Un cirujano llamado «Da Vinci»

Los hospitales de Castilla y León realizarán 500 operaciones a través de cirugía robótica, que ya se aplica en León, Valladolid y Salamanca y próximamente en Burgos

LeónActualizado:

El consejero de Sanidad, Antonio María Sáez, anunció ayer que los hospitales del Sacyl realizarán unas quinientas intervenciones con el nuevo robot «Da Vinci», que ya está operativo en tres centros en León, Valladolid y Salamanca y que en los próximos días comenzará a operar en Burgos, en el primer año de implantación de esta técnica quirúrgica.

Sáez visitó el Complejo Asistencial de León para presentar la nueva máquina, que comenzó a prestar servicio en este centro el pasado 25 de mayo. Destacó que la cirugía mínimamente invasiva ha supuesto un gran avance y ha revolucionado la cirugía moderna y, dentro de ella, la cirugía robótica permite además intervenciones muy complejas y delicadas con una gran precisión, informa Efe.

«La cirugía robótica es una apuesta que hace Sacyl para modernizar nuestra tecnología ya que era una demanda latente por unos cuentos servicios quirúrgicos de la Comunidad», aseguró el consejero, que destacó que la inversión para la adquisición de los cuatro equipos ha sido de 7,3 millones.
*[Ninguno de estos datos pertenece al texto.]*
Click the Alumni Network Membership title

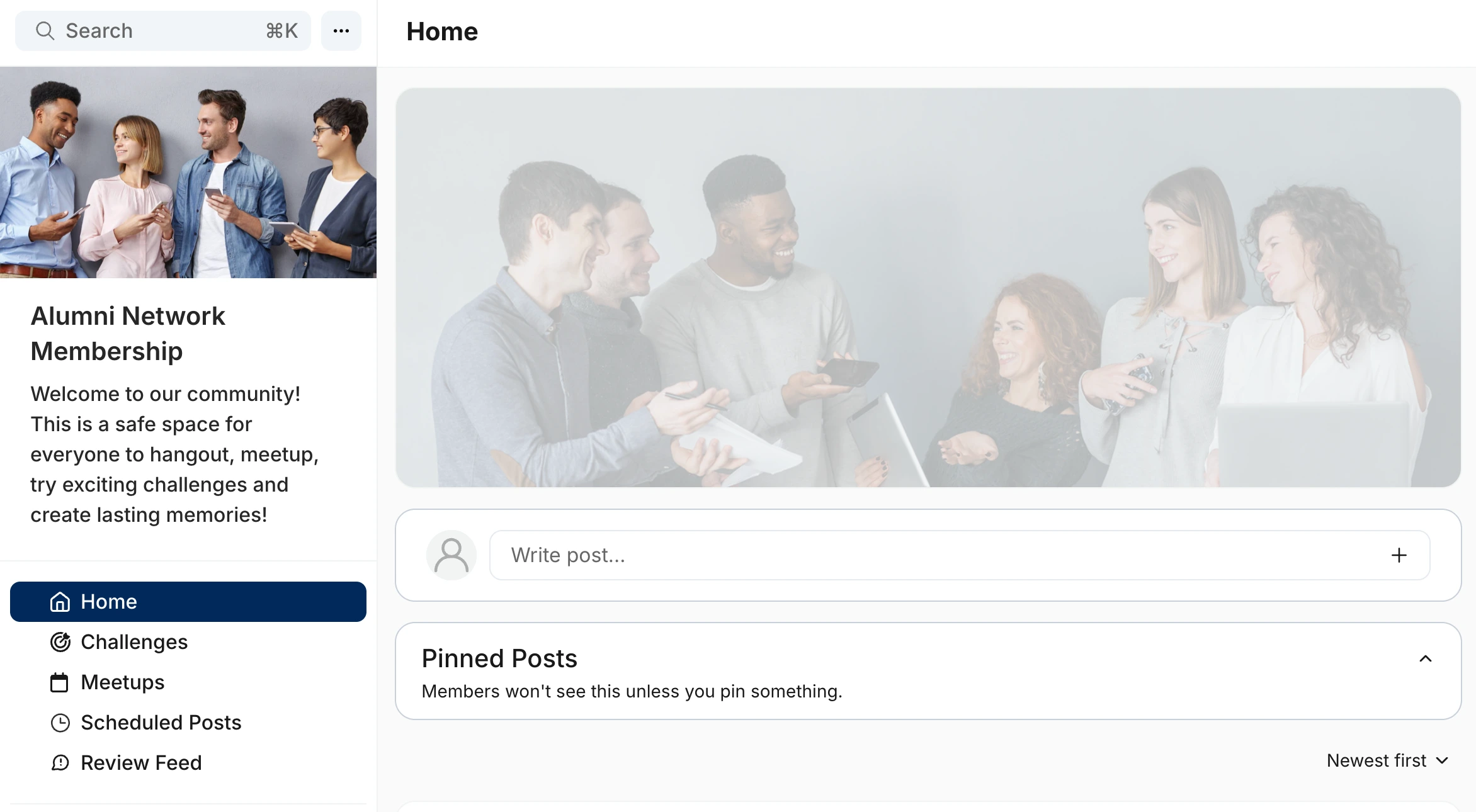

Tres equipos se han sufragado con cargo a los presupuestos de la Gerencia Regional de Salud y el cuarto ha corrido a cargo de la sociedad concesionaria del Hospital de Burgos. Por su parte, el jefe del servicio de Urología del Hospital de León, Miguel Ángel Alonso, destacó que la cirugía robótica es un procedimiento quirúrgico que facilita la interacción entre el cirujano y el paciente y su objetivo es potenciar las habilidades humanas.

«La base de su éxito es la capacidad de repetir tareas con precisión y reproductibilidad y nos va a permitir llegar más lejos y hacer mejor las cosas», señaló

Así, explicó, con el robot el cirujano opera sentado y desde ahí maneja virtualmente unas pinzas; la visión es en tres dimensiones, con un aumento de hasta 10 veces, y los movimientos de las manos del médico se traducen en impulsos que se transmiten a los brazos del robot y permiten llegar a zonas de difícil acceso.